▶ [Directions] What appears from the first line of the records below through the line containing "Task: Click the 待处理 alarm status value" must be reproduced verbatim.

▶ [Exercise materials]
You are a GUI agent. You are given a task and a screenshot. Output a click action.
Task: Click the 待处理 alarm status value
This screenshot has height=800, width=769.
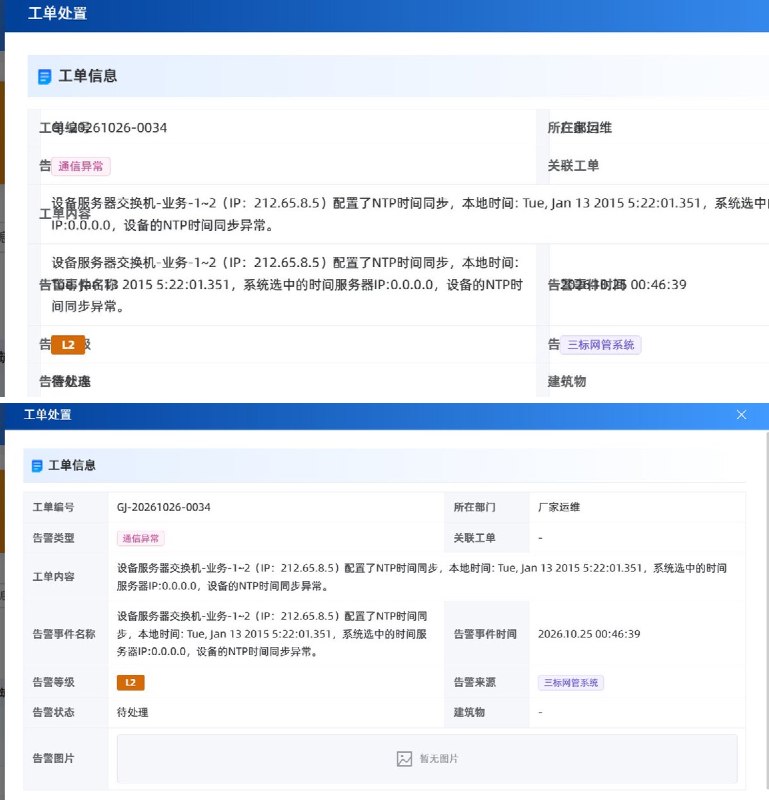133,712
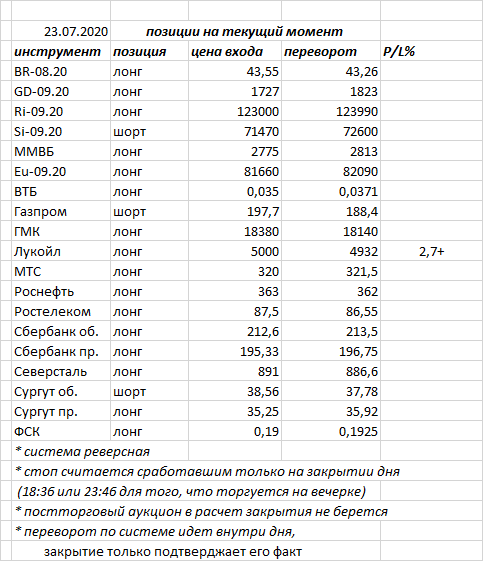Select the GD-09.20 entry price 1727
Viewport: 483px width, 561px height.
point(235,91)
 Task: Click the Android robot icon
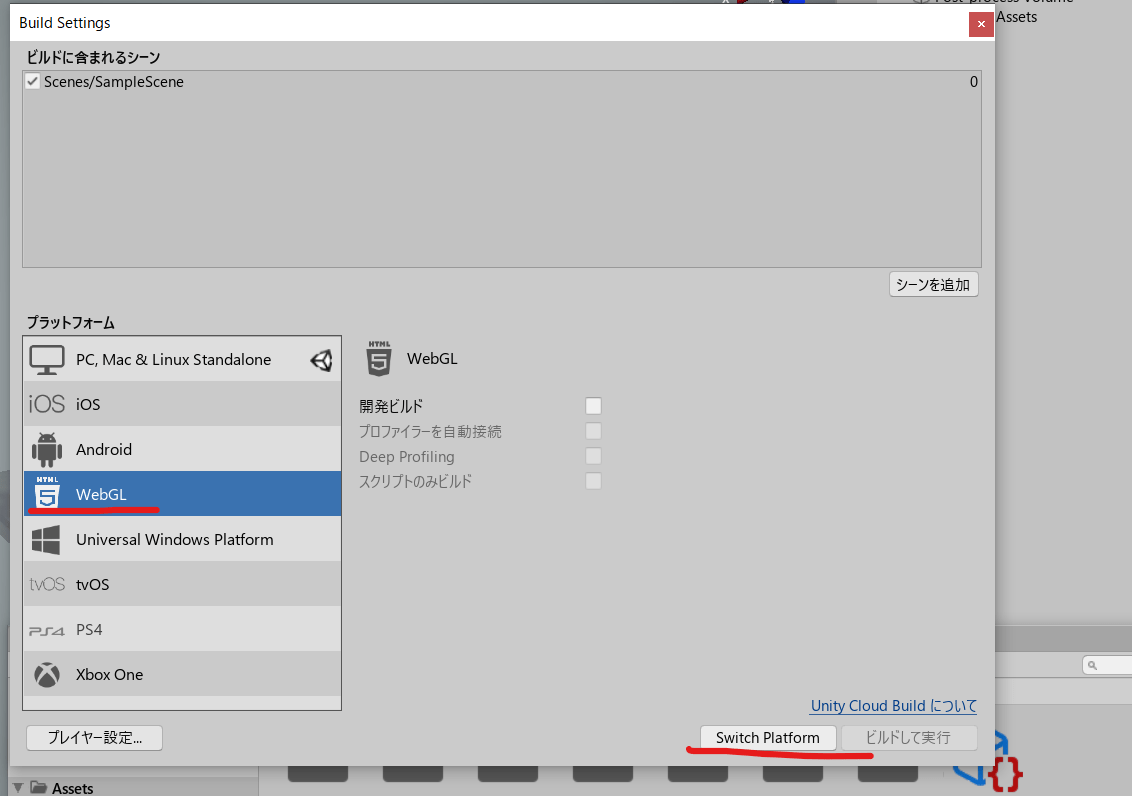click(x=47, y=450)
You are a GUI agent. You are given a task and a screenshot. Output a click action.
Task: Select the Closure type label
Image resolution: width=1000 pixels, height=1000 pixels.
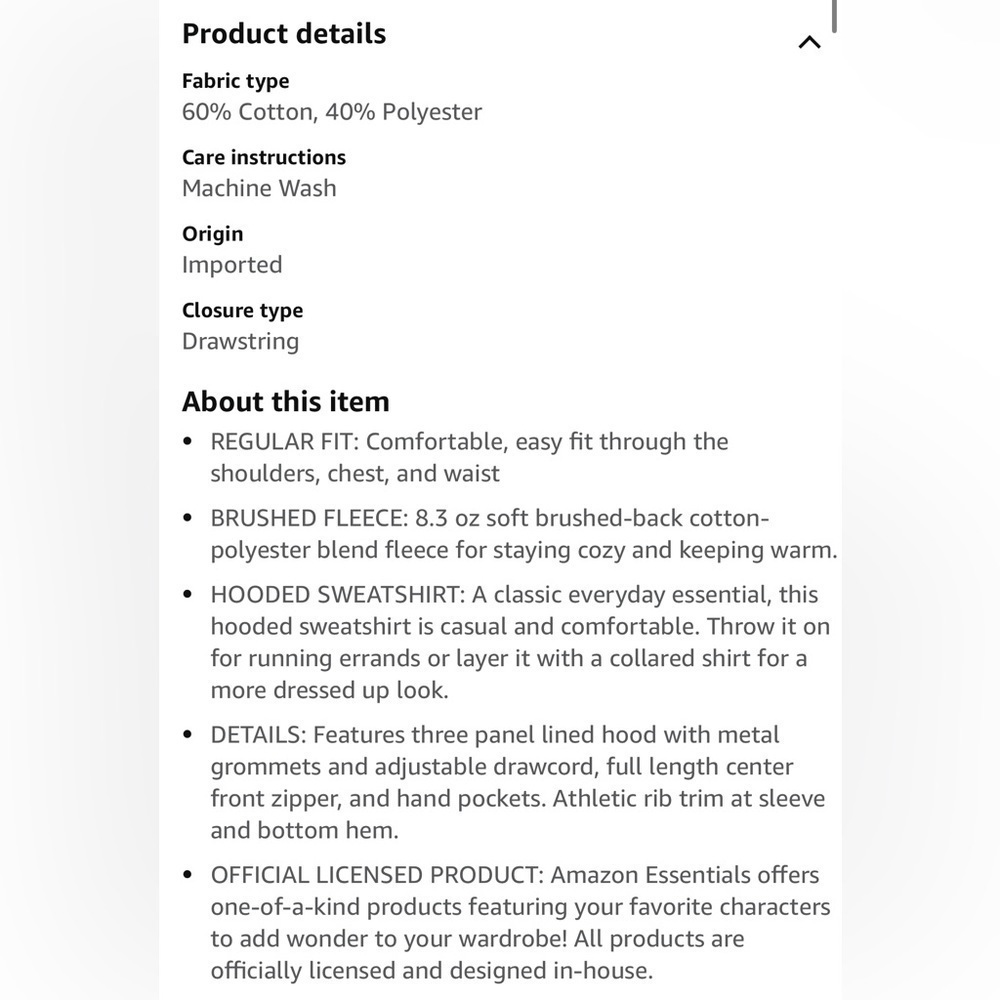(242, 311)
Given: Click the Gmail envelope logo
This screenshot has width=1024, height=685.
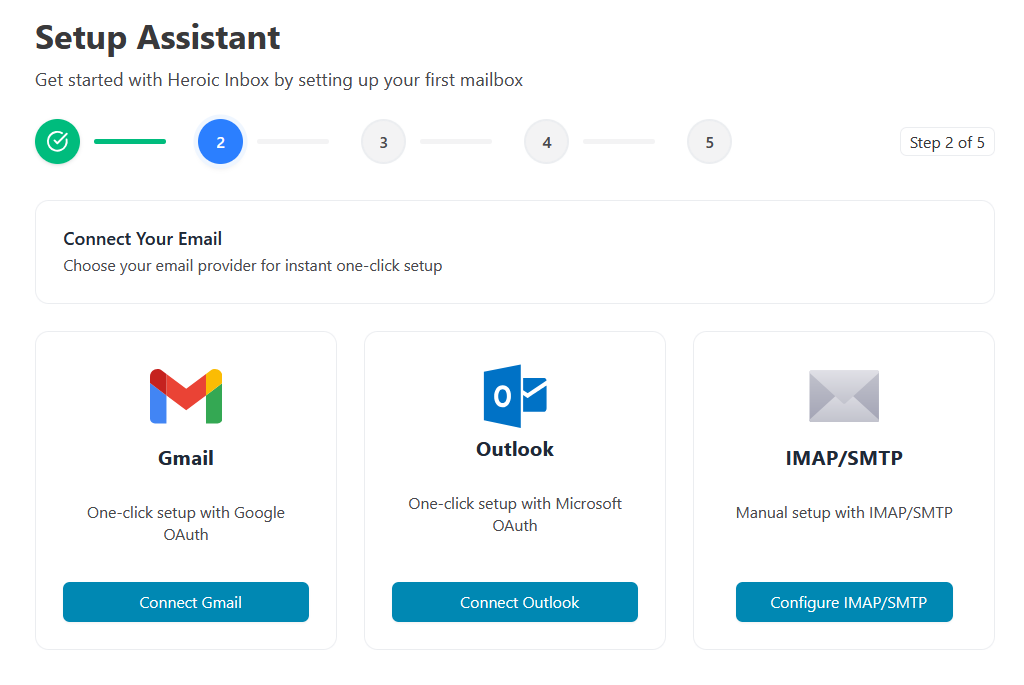Looking at the screenshot, I should pos(186,396).
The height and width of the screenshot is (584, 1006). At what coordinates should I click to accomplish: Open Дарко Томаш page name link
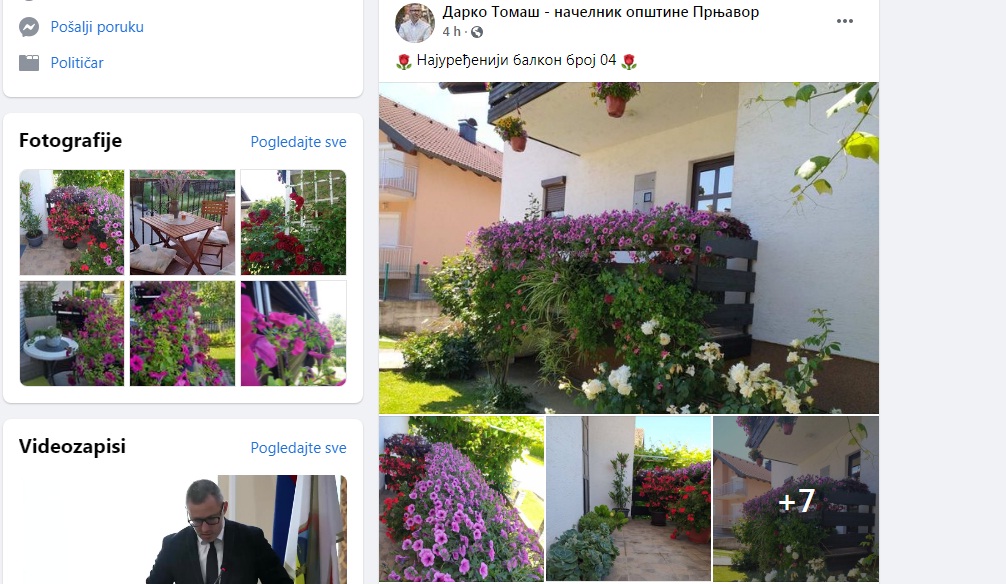601,12
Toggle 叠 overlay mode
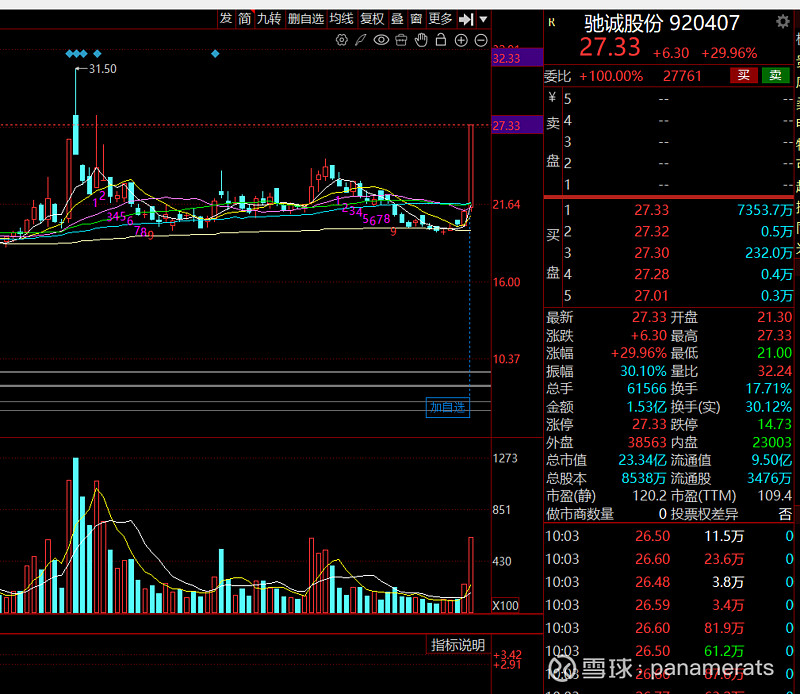The image size is (800, 694). click(397, 18)
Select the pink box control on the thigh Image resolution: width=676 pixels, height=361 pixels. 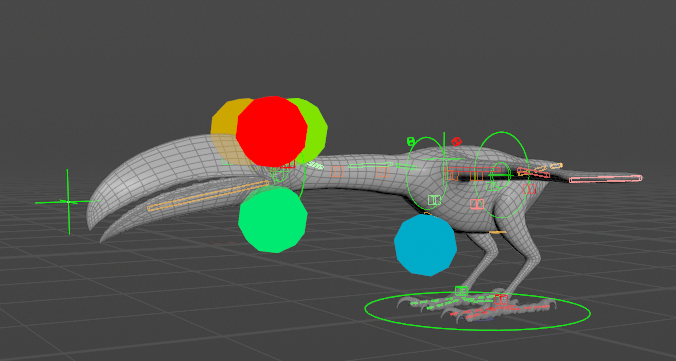tap(477, 204)
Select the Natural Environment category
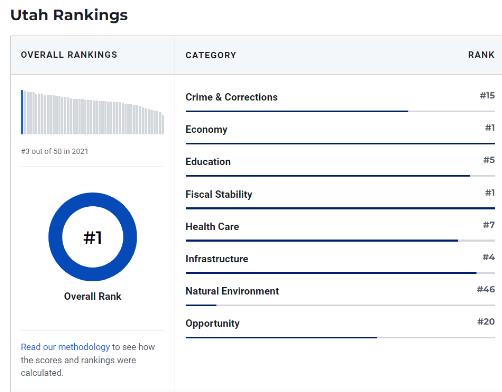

▶ [Response area]
You are a GUI agent. You are given a task and a screenshot. Output a click action.
Task: Click the 待处理 alarm status value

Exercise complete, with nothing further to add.